# Halloween is coming!



## TykiButterfree (Sep 25, 2019)

I just saw this in the update and I am very excited for Halloween. I had a question though. It looks like there is a Halloween amenity and I was wondering how you get it. This happened before with the black feather events. It looked like there was a new clock tower amenity in their screenshots, but I never saw it anywhere.
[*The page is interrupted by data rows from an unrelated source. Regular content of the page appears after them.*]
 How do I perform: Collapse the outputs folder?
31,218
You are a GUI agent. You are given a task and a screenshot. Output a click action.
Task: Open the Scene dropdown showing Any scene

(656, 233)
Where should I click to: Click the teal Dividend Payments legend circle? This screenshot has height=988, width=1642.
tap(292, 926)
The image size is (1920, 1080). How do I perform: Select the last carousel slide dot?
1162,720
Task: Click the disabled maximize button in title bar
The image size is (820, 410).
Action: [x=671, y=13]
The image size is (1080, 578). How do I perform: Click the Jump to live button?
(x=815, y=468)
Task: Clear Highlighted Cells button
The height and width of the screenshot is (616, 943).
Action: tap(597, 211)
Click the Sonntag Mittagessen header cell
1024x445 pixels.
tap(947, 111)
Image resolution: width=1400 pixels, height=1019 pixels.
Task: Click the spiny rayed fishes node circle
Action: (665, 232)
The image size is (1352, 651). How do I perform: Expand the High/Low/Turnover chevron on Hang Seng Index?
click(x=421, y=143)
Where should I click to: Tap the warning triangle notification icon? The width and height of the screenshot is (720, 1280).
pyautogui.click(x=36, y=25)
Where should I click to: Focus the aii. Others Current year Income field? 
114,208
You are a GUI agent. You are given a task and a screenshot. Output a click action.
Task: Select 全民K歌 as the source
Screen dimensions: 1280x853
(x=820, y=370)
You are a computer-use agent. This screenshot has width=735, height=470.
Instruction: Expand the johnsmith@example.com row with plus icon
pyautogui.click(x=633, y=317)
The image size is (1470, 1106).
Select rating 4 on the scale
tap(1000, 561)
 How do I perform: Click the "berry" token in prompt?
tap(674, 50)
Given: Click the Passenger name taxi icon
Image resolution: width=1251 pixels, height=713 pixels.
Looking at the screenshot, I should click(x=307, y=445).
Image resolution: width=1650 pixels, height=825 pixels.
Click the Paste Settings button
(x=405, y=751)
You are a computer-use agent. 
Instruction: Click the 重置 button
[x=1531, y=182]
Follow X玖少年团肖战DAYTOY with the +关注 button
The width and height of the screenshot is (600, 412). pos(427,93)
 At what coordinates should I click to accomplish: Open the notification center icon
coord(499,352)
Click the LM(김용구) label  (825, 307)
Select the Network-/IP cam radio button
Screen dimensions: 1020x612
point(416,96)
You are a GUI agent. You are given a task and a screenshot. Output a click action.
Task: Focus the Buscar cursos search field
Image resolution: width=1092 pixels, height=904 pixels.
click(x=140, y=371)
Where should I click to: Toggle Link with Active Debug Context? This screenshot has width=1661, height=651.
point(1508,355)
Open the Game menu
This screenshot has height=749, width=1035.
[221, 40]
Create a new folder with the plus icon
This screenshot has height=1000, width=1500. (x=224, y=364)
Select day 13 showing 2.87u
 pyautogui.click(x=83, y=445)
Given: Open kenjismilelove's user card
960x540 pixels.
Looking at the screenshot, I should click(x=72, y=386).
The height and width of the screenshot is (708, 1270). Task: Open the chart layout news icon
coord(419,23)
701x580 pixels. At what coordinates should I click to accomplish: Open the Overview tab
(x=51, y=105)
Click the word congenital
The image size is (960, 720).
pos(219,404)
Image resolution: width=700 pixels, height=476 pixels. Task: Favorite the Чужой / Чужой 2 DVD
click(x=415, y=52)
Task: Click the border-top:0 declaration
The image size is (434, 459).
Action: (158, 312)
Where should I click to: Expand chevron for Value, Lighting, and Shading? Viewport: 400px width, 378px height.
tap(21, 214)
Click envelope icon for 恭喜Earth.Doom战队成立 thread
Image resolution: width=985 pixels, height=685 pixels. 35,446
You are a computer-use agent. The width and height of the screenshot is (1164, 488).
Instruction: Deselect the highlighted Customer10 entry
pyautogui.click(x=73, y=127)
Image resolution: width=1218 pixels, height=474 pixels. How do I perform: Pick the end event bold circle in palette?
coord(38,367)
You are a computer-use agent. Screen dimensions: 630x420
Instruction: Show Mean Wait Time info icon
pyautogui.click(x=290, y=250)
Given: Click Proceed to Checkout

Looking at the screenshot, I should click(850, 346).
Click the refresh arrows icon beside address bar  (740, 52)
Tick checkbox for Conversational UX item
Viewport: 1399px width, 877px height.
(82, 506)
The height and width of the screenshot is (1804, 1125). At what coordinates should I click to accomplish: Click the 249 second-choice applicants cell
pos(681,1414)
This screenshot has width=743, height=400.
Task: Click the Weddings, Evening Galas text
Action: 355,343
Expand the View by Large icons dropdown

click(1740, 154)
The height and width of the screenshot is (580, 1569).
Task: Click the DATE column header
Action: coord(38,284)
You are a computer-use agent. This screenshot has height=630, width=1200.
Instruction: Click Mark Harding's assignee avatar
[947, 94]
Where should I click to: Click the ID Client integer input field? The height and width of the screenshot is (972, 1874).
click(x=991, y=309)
Did I miss it somewhere?

https://www.youtube.com/watch?v=_6DnI8gmraQ


----------



## moonrisekingdom (Sep 25, 2019)

i'm sure the haunted house(the one with goldie standing on the balcony) will be almost like the hello kitty tent in the sanrio event(i'm assuming this bc in the vid it's in the area of your campsite where the amenities are located), where you had to use leaf tickets to obtain it. i'm not sure about the house with teddy coming out like a vampire, that may just be something they included in the video bc of the theme and not necessarily something you can obtain in-game.


----------



## Ras (Sep 25, 2019)

The Teddy thing will be furniture. Probably a fortune cookie item. The reskinned castle will be an amenity, offered like moonrisekingdom said. Things are getting pretty spoopy!


----------



## That Marshal Fangirl (Sep 25, 2019)

Nintendo really outdid themselves for this.  My 500 leaf tickets are shaking in fear


----------



## Circus (Sep 25, 2019)

TBH that maid costume looks really pretty. Might try and get it if it's not super expensive.


----------



## Ras (Sep 25, 2019)

I like how the clouds in the new Halloween town are held up by wires.


----------



## moonrisekingdom (Sep 25, 2019)

Ras said:


> I like how the clouds in the new Halloween town are held up by wires.



ah i didn't even notice this detail at first.

all the halloween items look so cute, but i'm saving up my leaf tickets for xmas


----------



## BluebearL (Sep 26, 2019)

The design for Halloween looks really good! This will indeed by extremely exciting and interesting to see  haven’t had picket camp for long so it will be a brand new experience for me.


----------



## TykiButterfree (Sep 26, 2019)

I want the terrain, but I will wait to see the other Halloween items first since the terrain doesn't disappear. Too bad Wolfgang's cookie ate most of my Leaf Tickets already.


----------



## LunarMako (Oct 19, 2019)

I would love it if things didn't cost a ridiculous amount of leaf tickets.


----------